There was a go-go dancer, dressed in classic “Hullabaloo” garb, as well as audience members who came up on stage to dance in the cage. And it was an extremely danceable night of songs. An up tempo version of the classic put down Alison segued into Smokey Robinson’s Tracks of My Tears. A speed guitar intro led into Strict Time, which showed Costello hadn’t moved far from his roots in the early British punk scene. I Can’t Stand Up for Falling Down,” “Pump It Up, a really rocking version of The Byrds’ hit So You Want to Be A Rock ‘n’ Roll Star and (What’s So Funny Bout) Peace Love and Understanding had the sold-out crowd on its feet and dancing most of the night.
Costello was showmanlike, generous and appreciative of an audience that always returned the compliment. After the opening set, he donned a top hat, grabbed a cane and mugged like a carnival barker while explaining how to make a song request.
He was always polite to the women who came up to dance, even when one was a little too into the hug, and went out in the audience several times to sing.
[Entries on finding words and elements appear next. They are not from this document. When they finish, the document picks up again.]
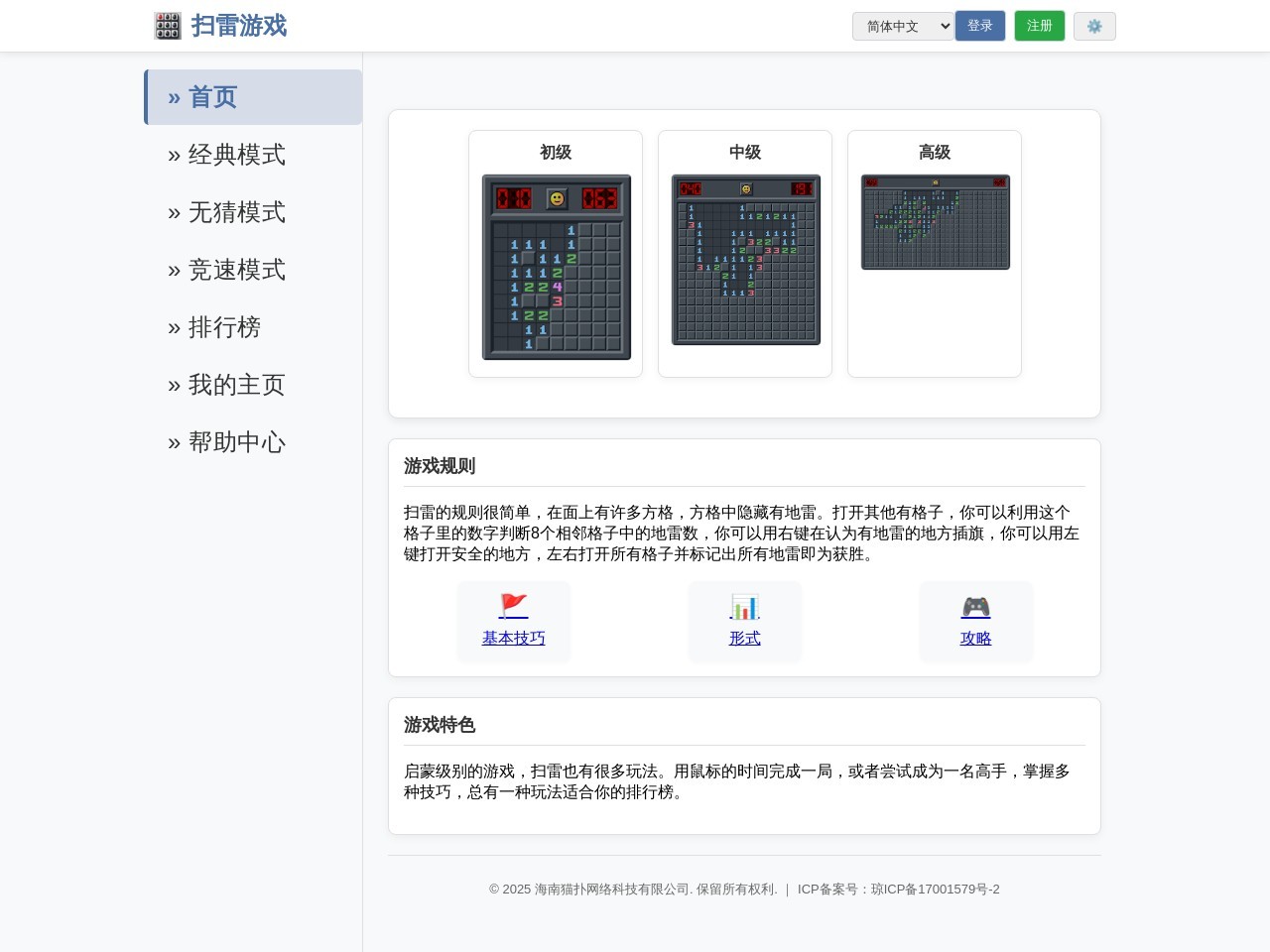Viewport: 1270px width, 952px height.
Task: Open 竞速模式 from sidebar menu
Action: tap(236, 270)
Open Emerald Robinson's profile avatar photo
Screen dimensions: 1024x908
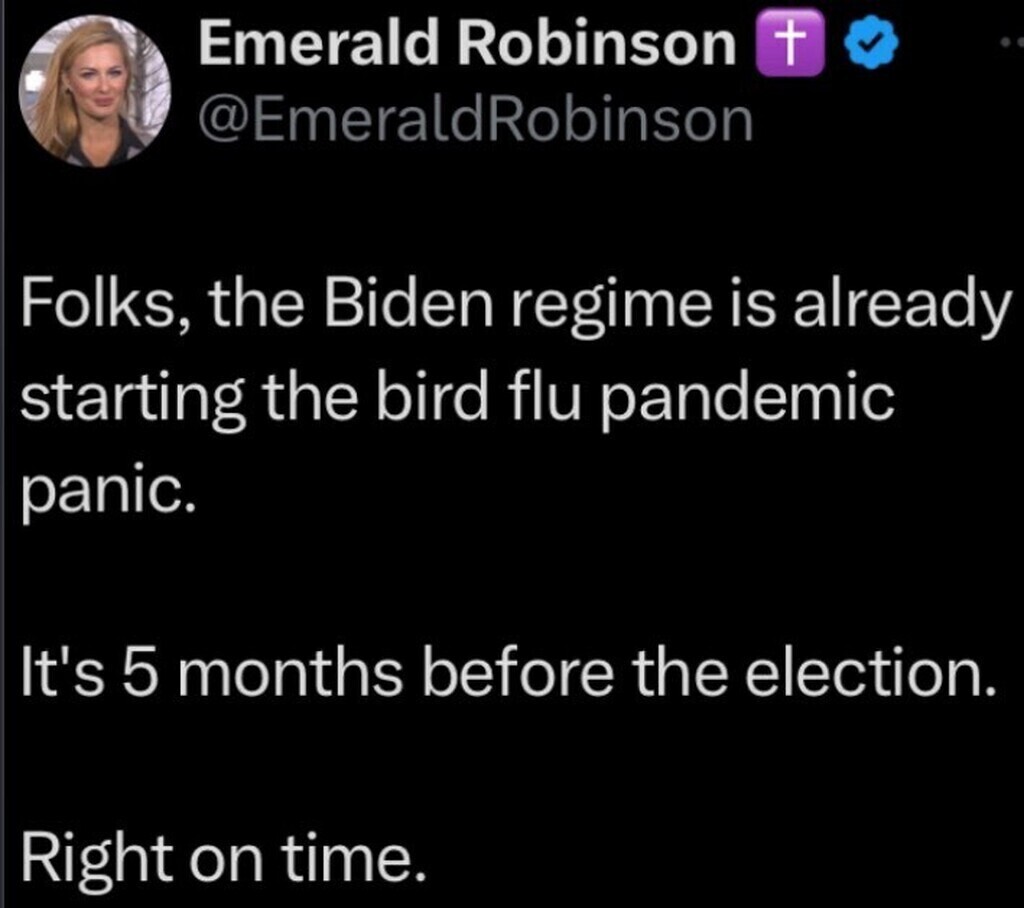95,91
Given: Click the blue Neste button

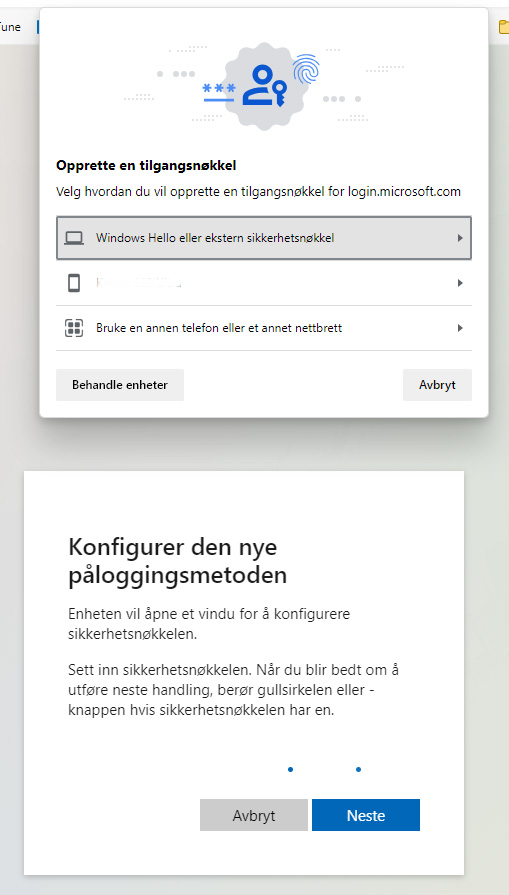Looking at the screenshot, I should (x=366, y=815).
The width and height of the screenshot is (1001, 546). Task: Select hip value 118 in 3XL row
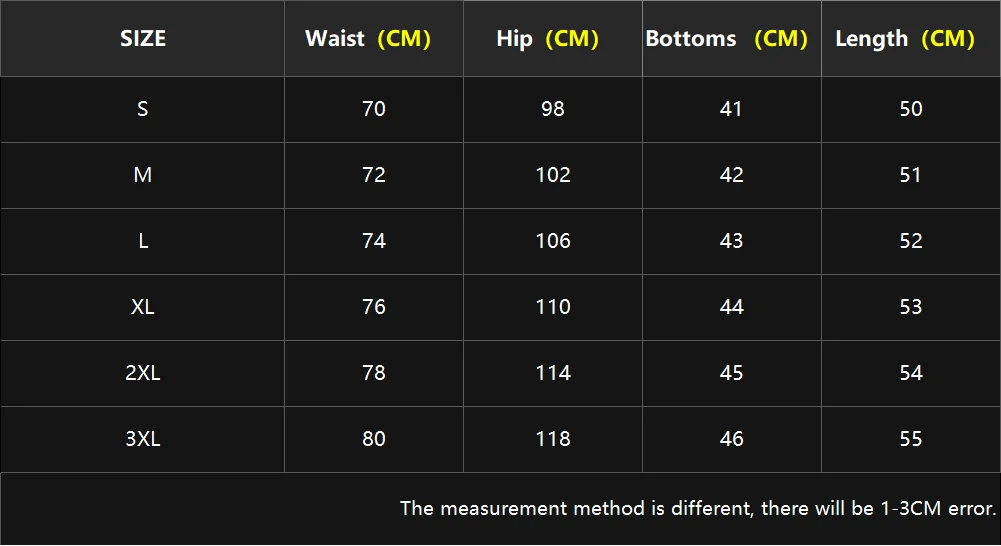click(553, 439)
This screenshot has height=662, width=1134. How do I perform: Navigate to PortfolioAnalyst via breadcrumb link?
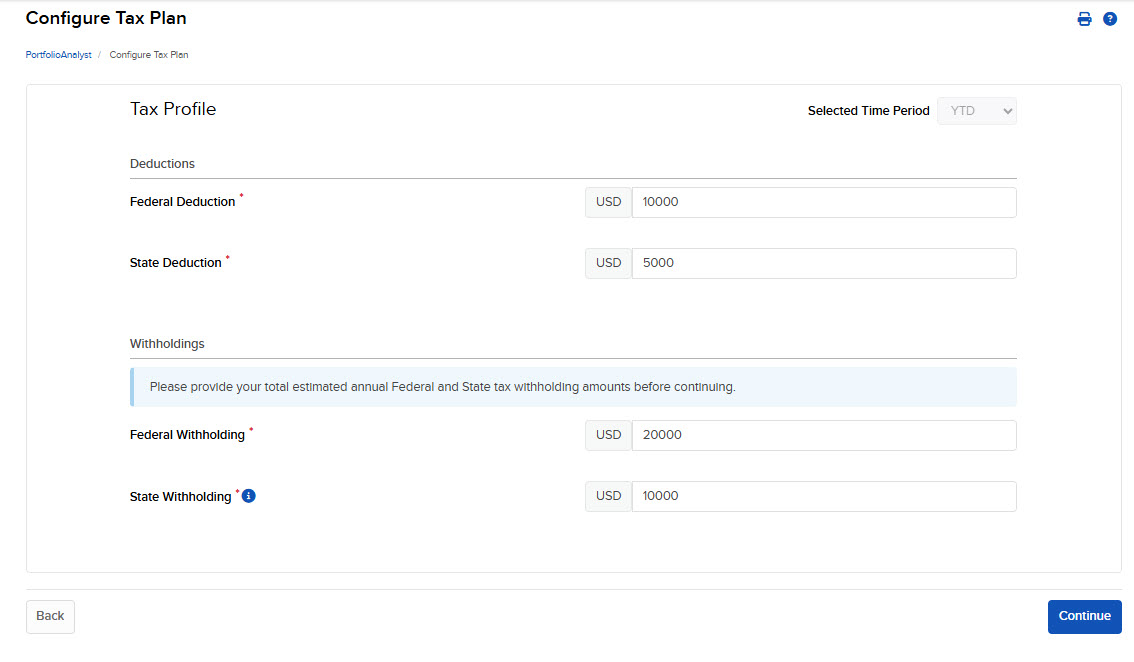[58, 54]
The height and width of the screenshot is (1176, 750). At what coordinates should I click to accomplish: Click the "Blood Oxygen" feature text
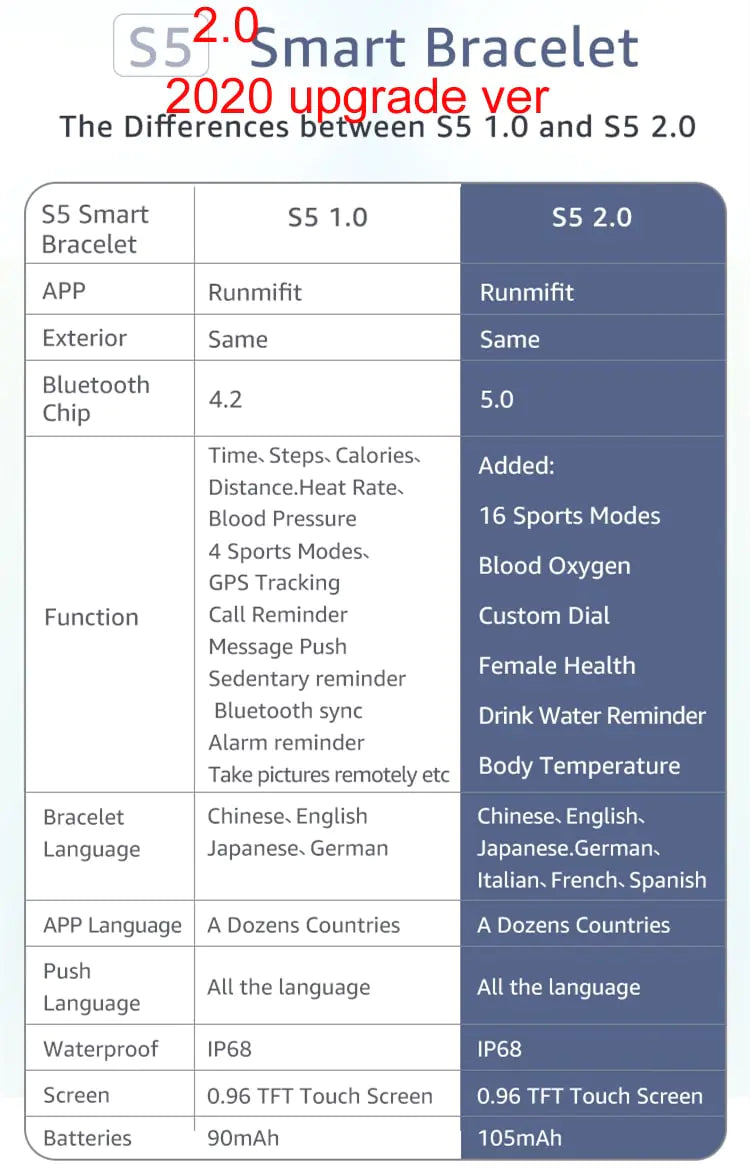tap(554, 566)
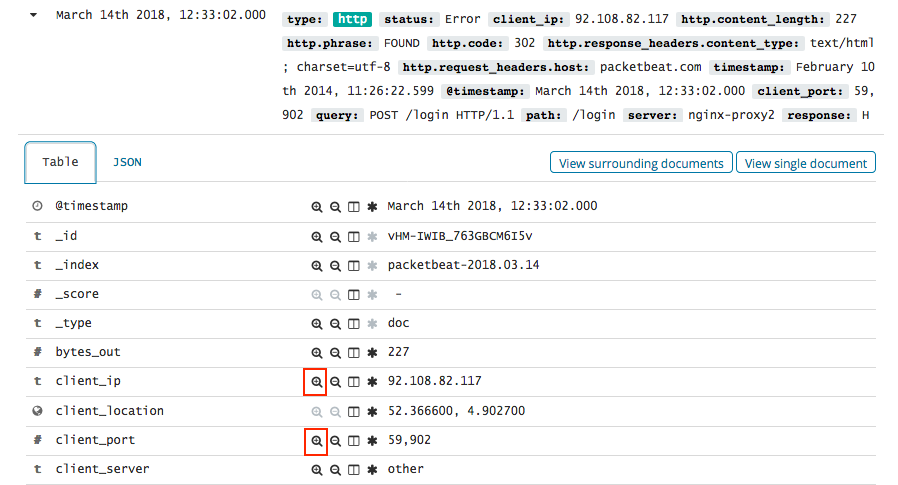Click the green http type badge
The image size is (898, 485).
coord(351,19)

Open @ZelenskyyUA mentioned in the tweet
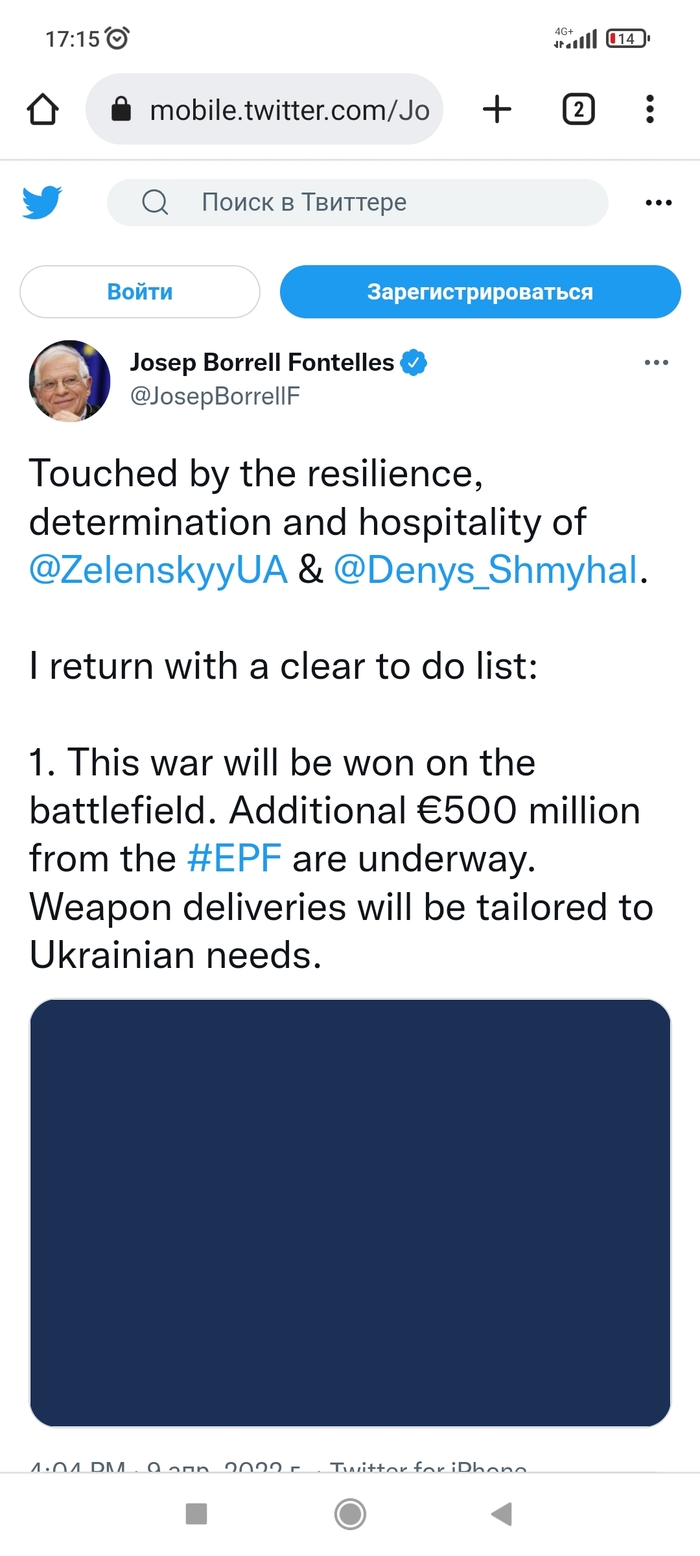coord(156,569)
Throughout the performance, he solicited singalongs and prowled the edge of the stage, looking out over the crowd as if to say, I hope you’re enjoying this as much as I am.
The one down side of the concert was the sound quality. The band was loud, sometimes to the point where it was muddy and words became distorted. With lyrics as good as anyone in rock, it seemed a shame not to be able to really hear them clearly.
Still, the volume lent a raw edge to the performance, an energy that can be missing from over-produced recordings. It’s closer to the origins of rock in cellar bars, pubs, and dances, where the music was defiant, loud and throbbing with a beat that went right through you and made you dance.